When the Storm God shut the eyes of Lucy Bailey White, he carried her spirit to the peak of Flat Top Mountain to show her the work of his hands. She was not yet young again, but her knees and ankles were nimble now, free from the burden of flesh that ground them down for over eighty years. She leaped from crag to crag, following the Storm God as his long hair and electric cloak shed flakes of snow across his path. When he stretched his arms wide as eternity, noting this stray cow or that irrigation ditch, Lucy saw them all up close, as if she too carried a Divine Eye like a telescope around her neck. From that height, the people in town, out for her wake, looked no taller than stitches in a hemline. They stood by her coffin, heads bowed, glancing now and then at her toothless grin, sewn shut and all but lost behind her veil.

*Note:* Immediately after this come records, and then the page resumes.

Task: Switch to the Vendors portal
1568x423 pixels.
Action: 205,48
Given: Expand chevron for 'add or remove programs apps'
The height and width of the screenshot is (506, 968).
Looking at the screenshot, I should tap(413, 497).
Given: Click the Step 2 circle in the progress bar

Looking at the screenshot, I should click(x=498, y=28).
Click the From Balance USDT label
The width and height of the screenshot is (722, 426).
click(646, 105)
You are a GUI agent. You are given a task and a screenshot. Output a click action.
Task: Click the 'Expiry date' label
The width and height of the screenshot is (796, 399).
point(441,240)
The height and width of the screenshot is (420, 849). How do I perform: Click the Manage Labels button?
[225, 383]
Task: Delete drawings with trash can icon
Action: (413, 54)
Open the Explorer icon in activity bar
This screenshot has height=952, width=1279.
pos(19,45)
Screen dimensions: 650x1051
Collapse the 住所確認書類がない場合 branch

Lucy wanted to laugh, but the Storm God waved his hand, and the coffin closed. Then he set a fiery coal upon her feet, and together they soared above the valley as every cloud from Lehi to Santaquin converged over the mountain and spat ice crystals and cold rain on the mourners, refreshing their cisterns and dry wells. And Lucy became light, her spirit one with the Storm God as they climbed higher and higher above the tempest.
Scott Hales lives in Utah. He is the author of The Garden of Enid: Adventures of a Weird Mormon Girl (2016, 2017) and Hemingway in Paradise and Other Mormon Poems (2022). He likes to make art, visit old cemeteries, and run long distances.
Art by Augustus Tack.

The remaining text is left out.